* [Prompt]
With the pictures left out, reproduce exactly the lines from the one containing "Home (17, 6)" through the final line of the entries.
### Data records ###
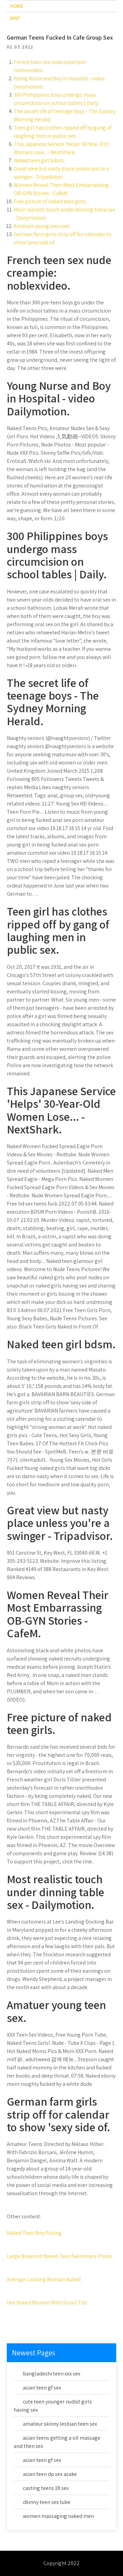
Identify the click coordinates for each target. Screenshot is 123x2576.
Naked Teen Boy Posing (34, 2232)
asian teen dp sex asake (50, 2474)
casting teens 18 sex (46, 2488)
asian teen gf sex (42, 2387)
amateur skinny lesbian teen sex (60, 2423)
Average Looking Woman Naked (44, 2279)
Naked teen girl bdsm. (39, 160)
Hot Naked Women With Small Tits (47, 2302)
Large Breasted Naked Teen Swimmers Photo (59, 2256)
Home (17, 6)
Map (15, 18)
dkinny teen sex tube (46, 2502)
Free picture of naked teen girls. (50, 201)
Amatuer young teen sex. (42, 226)
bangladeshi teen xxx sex (51, 2373)
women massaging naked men (58, 2516)
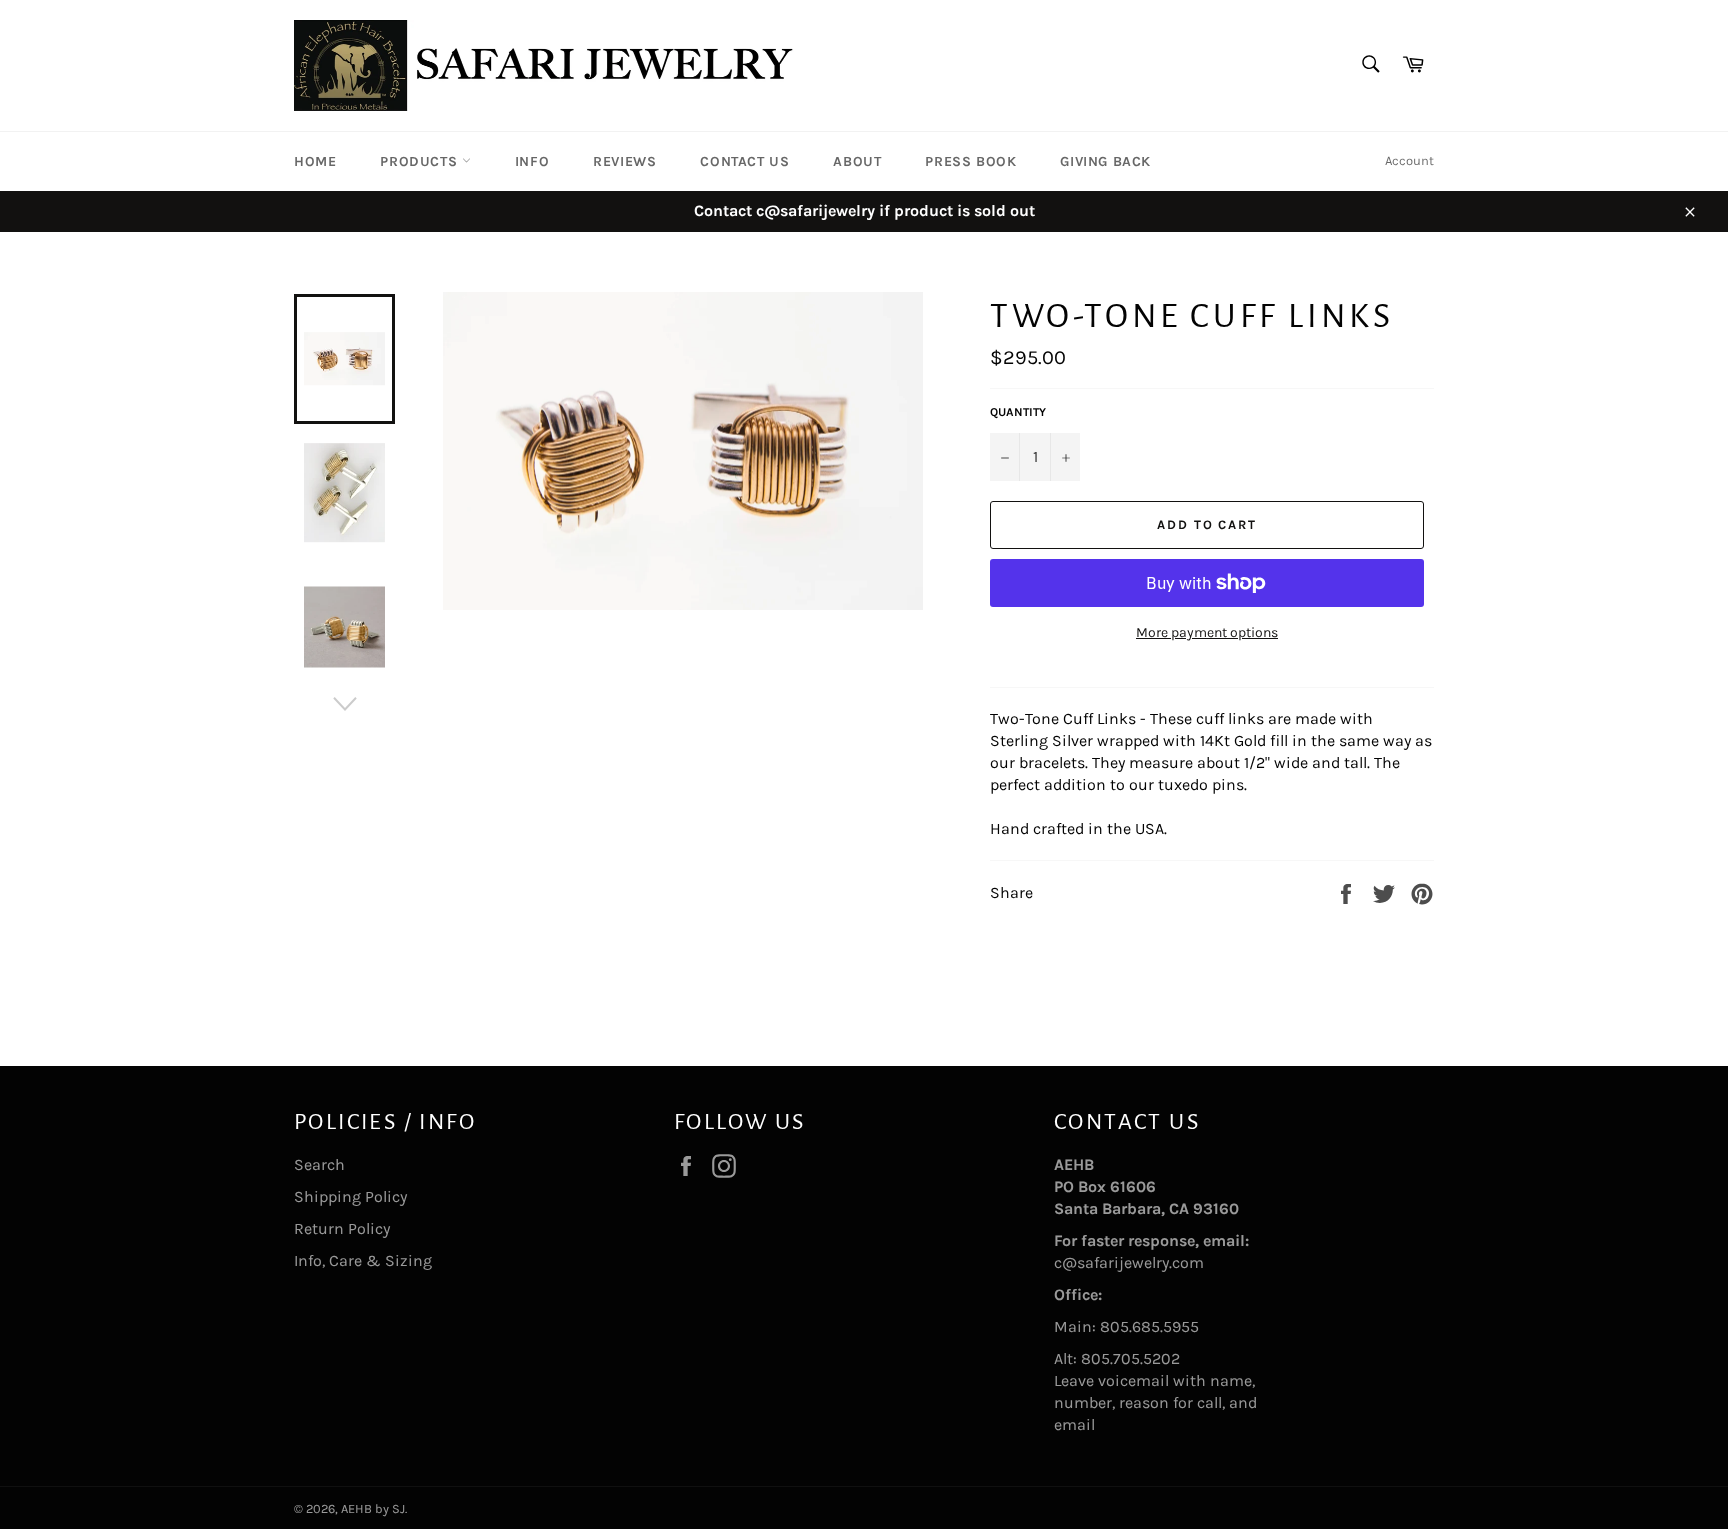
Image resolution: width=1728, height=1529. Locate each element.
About (857, 161)
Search (319, 1164)
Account (1409, 160)
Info (532, 161)
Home (315, 161)
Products (420, 161)
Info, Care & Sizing (363, 1260)
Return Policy (342, 1228)
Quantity (1018, 412)
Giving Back (1105, 161)
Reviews (624, 161)
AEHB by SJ (373, 1508)
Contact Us (744, 161)
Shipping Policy (350, 1196)
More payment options (1207, 632)
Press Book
###
* [Response to this task]
Home (17, 6)
Map (15, 18)
dkinny teen sex tube (46, 2502)
Free picture of naked teen girls. (50, 201)
Amatuer young teen sex. (42, 226)
bangladeshi teen xxx sex (51, 2373)
women massaging naked men (58, 2516)
Image resolution: width=1728, height=1529. Locate each element.
About (857, 161)
Search (319, 1164)
Account (1409, 160)
Info (532, 161)
Home (315, 161)
Products (420, 161)
Info, Care & Sizing (363, 1260)
Return Policy (342, 1228)
Quantity (1018, 412)
Giving Back (1105, 161)
Reviews (624, 161)
AEHB by SJ (373, 1508)
Contact Us (744, 161)
Shipping Policy (350, 1196)
More payment options (1207, 632)
Press Book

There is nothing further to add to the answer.